- Trecho selecionado -
========================================================================
Para o especialista, isso torna ainda mais evidente a contradição entre o Brasil que celebra e a Itália que restringe. “De um lado, temos museus, rotas de memória e eventos que exaltam a imigração italiana como parte da identidade brasileira; de outro, uma legislação cada vez mais fechada para reconhecer formalmente esses laços”, resume. Na avaliação de Gabriel, a cidadania hoje se apoia em três motivações principais — mobilidade, segurança de planejamento de vida e pertencimento — e nenhuma delas é apenas pragmática. “A cidadania deixou de ser só um passaporte: tornou-se um processo identitário e emocional. A esperança é que a lei, em algum momento, acompanhe essa dimensão humana que está sendo celebrada nos 150 anos da imigração italiana”, conclui.

Para especialista, a cidadania italiana é um direito natural, protegido pela Constituição, e não pode ser limitada artificialmente por gerações. Foto: Pixabay

A outra capital da italianidade no Brasil: São Paulo

A história da imigração e dos desafios na conquista da cidadania italiana não está restrita à Serra Gaúcha. São Paulo, que abriga a maior comunidade ítalo-descendente fora da Itália, é palco de uma realidade muito parecida. Para entender a amplitude do fenômeno, é essencial conhecer os números e como essa população mantém viva a herança cultural.

Estima-se que o Brasil tenha cerca de 30 milhões de descendentes de italianos, dos quais mais da metade vive no estado de São Paulo. Historicamente, entre 1870 e 1920, o estado recebeu a maior parte dos imigrantes italianos que desembarcaram no país, atraídos primeiro pelo trabalho nas lavouras de café e, depois, pelo crescimento acelerado da indústria urbana. Bairros como Bixiga, Mooca e Brás seguem como símbolos vivos dessa presença, com gastronomia, festas tradicionais e um cotidiano moldado pela cultura ítalo-paulistana. Não por acaso, uma brincadeira popular circula entre os paulistanos: “Sabe como reconhecer um descendente de italiano em São Paulo? Não precisa nem perguntar, ele vai falar.” Essa espontaneidade traduz a forma como a identidade italiana segue pulsando na cidade.
========================================================================
- Dados fornecidos -
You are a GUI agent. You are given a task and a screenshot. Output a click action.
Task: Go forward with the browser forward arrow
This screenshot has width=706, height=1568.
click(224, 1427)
========================================================================
- Tarefa A -
Segundo o trecho sobre a imigração italiana, quantos descendentes de italianos estima-se que o Brasil tenha?
- Tarefa B -
Imprima, sem alterações, a parte do trecho sobre a imigração italiana entre "Estima-se que o" e "pulsando na cidade.", inclusive.
Os dados não têm relação com o trecho sobre a imigração italiana.

- Saída esperada A -
Cerca de 30 milhões.

- Saída esperada B -
Estima-se que o Brasil tenha cerca de 30 milhões de descendentes de italianos, dos quais mais da metade vive no estado de São Paulo. Historicamente, entre 1870 e 1920, o estado recebeu a maior parte dos imigrantes italianos que desembarcaram no país, atraídos primeiro pelo trabalho nas lavouras de café e, depois, pelo crescimento acelerado da indústria urbana. Bairros como Bixiga, Mooca e Brás seguem como símbolos vivos dessa presença, com gastronomia, festas tradicionais e um cotidiano moldado pela cultura ítalo-paulistana. Não por acaso, uma brincadeira popular circula entre os paulistanos: “Sabe como reconhecer um descendente de italiano em São Paulo? Não precisa nem perguntar, ele vai falar.” Essa espontaneidade traduz a forma como a identidade italiana segue pulsando na cidade.